Vaksin COVID-19: Ikuti perkembangan terbaru tentang vaksin yang tersedia, siapa yang bisa mendapatkannya, dan seberapa aman mereka.
Apa yang Seharusnya Dilakukan Perusahaan Obat?
Ada banyak keraguan tentang apakah inisiatif yang disebutkan dari perusahaan farmasi akan efektif atau tidak.
“Para peneliti telah membahas kurangnya keragaman dalam uji klinis selama beberapa dekade dengan sedikit tindakan atau koordinasi untuk menerapkan solusi,” kata Starks.
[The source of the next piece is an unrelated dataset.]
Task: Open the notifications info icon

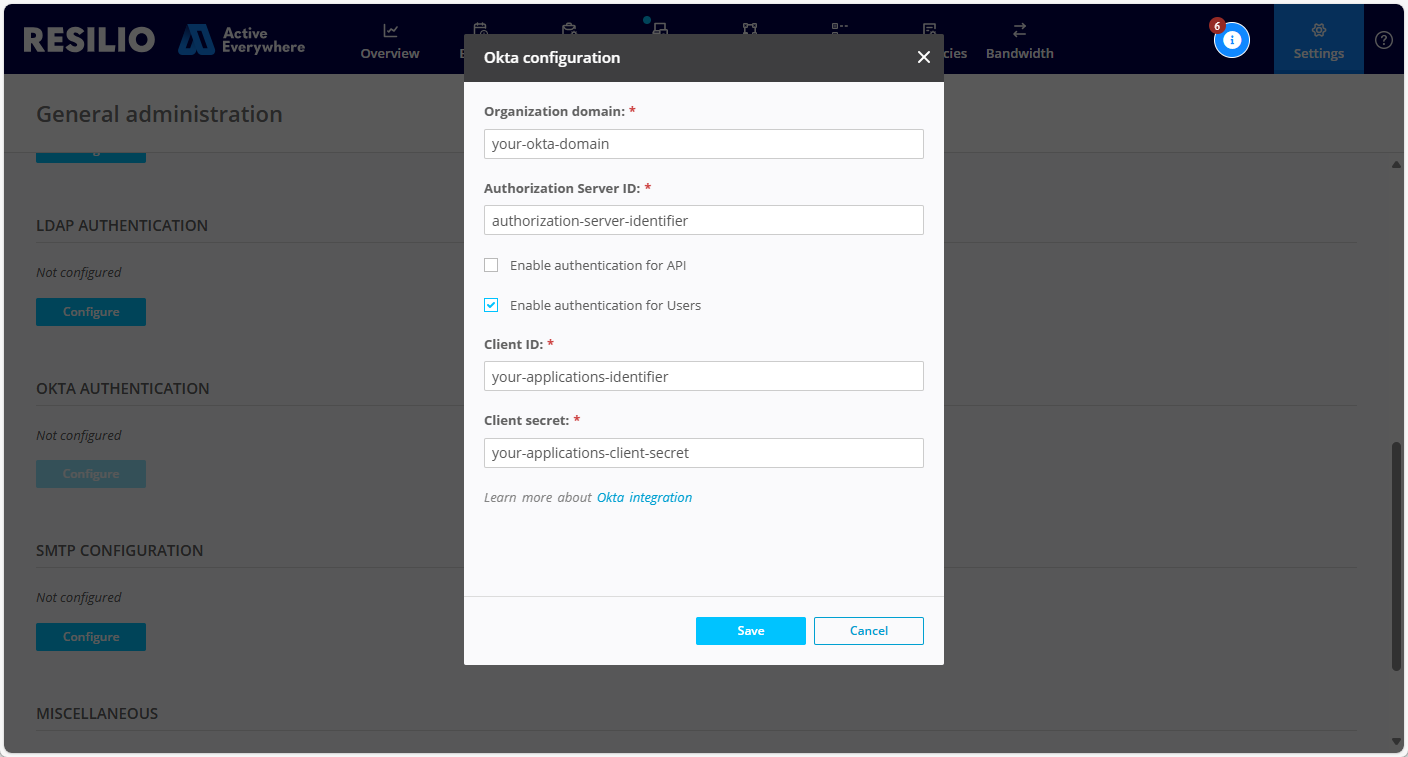Action: coord(1231,40)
Speers mengatakan bahwa "inklusi dimulai dari desain uji coba". Dia mengusulkan beberapa strategi untuk meningkatkan keragaman dalam uji klinis, termasuk:
- Mempekerjakan dokter kulit hitam dan Latin sebagai konsultan ahli
- Memilih lokasi penelitian klinis yang secara khusus dapat merekrut minoritas
- Merekrut peneliti klinis minoritas untuk melakukan uji coba
- Membentuk dewan penasihat pasien untuk memandu peneliti dan perusahaan tentang kebutuhan dan kepentingan minoritas
Organisasi Speers, Clinical Research Pathways, bekerja dengan Morehouse School of Medicine untuk melatih dan membimbing dokter minoritas sebagai penyelidik klinis. Dia mengatakan bahwa para peneliti klinis ini sudah secara aktif terlibat dalam uji klinis COVID-19.
“Urgensi dalam mengembangkan vaksin bukanlah alasan untuk menciptakan kesenjangan kesehatan lain antara kulit putih dan minoritas,” kata Speers. "Tidak dapat diterima untuk menggunakan pendekatan menunggu dan melihat."